Tebow Wants Back in the NFL. His Former Teammate Explores the Hurdles He Must First Overcome.
The perennially circulating debate in the sports world made a resurgence in prominence during the past week:
An NFL team desperately seeking a quarterback is presented with an intriguing prospect. The player in question was one who, in the games he started, led his team to a commendable 8-6 record. The helm was steered in a playoff victory, showcasing the player’s ability under pressure.
A commendable balance in the passing game was exhibited with a tally of 17 touchdowns and a mere nine interceptions.
Athleticism manifested through 12 rushing touchdowns, and a knack for clutch performances was evident in multiple fourth-quarter comebacks. The question arises: Why wouldn’t this be the ideal choice?
This résumé is unmistakably that of Tim Tebow, a familiar name among NFL football fans. However, until the recent week, Tebow had remained absent from NFL team rosters since the 2013 training camp with the New England Patriots.
The spotlight returned when Chip Kelly, in a move that kept outsiders speculating, summoned the former Heisman Trophy winner for a workout.

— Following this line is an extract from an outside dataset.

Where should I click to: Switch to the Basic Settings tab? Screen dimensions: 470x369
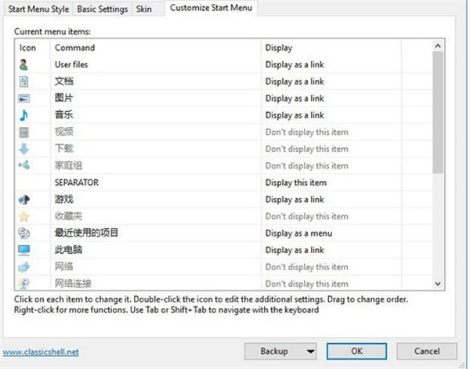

In a season marked by strategic maneuvers, the news prompted several queries:
Why pursue Tebow now, especially after acquiring the new franchise quarterback, Sam Bradford?
What implications would this have on Mark Sanchez, Tebow’s former New York Jets teammate, who had recently recommitted to the team? Sanchez had previously expressed reluctance to compete with Tebow on the same roster.
How would a quarterback with a career completion rate of 47.9% adapt to Chip Kelly’s system?
Did a favor influence this move to Tom House, the NFL quarterback guru associated with Tebow, or was there a genuine interest in his abilities?
Although Tebow departed Philadelphia without a contract, the resurgence of “what ifs” reignites the age-old debate, regardless of the outcome.
Exploring why Tim Tebow hadn’t received another opportunity and speculating on potential success this time becomes a compelling endeavor.
Having shared the field with Tim in Denver during the 2010 and 2011 seasons, the observer witnessed his journey in the NFL, spanning three seasons.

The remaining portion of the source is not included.